Raisa Orlova Davydovna - Kopelewa (Russian Раиса Давыдовна Орлова - Копелева, scientific transliteration Raisa Orlova Davydovna - Kopeleva; born July 23, 1918 in Moscow, † May 31 1989 in Cologne) was a Russian writer and American Studies. She was from 1956 the second wife of Lew Kopelev.
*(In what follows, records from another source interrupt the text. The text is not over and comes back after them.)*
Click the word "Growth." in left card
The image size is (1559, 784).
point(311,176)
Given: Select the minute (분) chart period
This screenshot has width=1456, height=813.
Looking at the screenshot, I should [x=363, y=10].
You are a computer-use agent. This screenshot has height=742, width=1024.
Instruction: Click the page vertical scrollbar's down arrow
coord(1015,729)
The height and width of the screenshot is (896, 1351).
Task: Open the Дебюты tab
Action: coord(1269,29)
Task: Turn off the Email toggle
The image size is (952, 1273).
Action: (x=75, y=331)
Raisa Orlova studied 1935-1940 in the USSR English and American Studies and in 1950 began working as a lecturer in literature in Tallinn and Moscow. In the Russian monthly magazine Foreign Literature ( иностранная литература ) she was Head of Department from 1955 to 1961. Since then she has worked as a freelance writer and literary critic of the American literature of the 19th and 20th centuries (Mark Twain, Jack London, Harriet Beecher Stowe, Ernest Hemingway ). After the invasion of the Warsaw Pact countries in the Czechoslovak Socialist Republic in 1968, she was active in the Soviet civil rights movement. The apartment of the couple Kopelew Orlova in Moscow quickly became a starting point of dissidents and foreign correspondents, among them Fritz Pleitgen and Klaus Bednarz. In 1980 she was expelled from the Writers' Union of the USSR and 1981 after their trip to the West expatriated along with her husband, the writer and civil rights activist Lev Zinovievich Kopelew from the Soviet Union. From then on, they lived mostly in Cologne, where her longtime friend, Heinrich Böll and Annemarie Böll the pair were on hand.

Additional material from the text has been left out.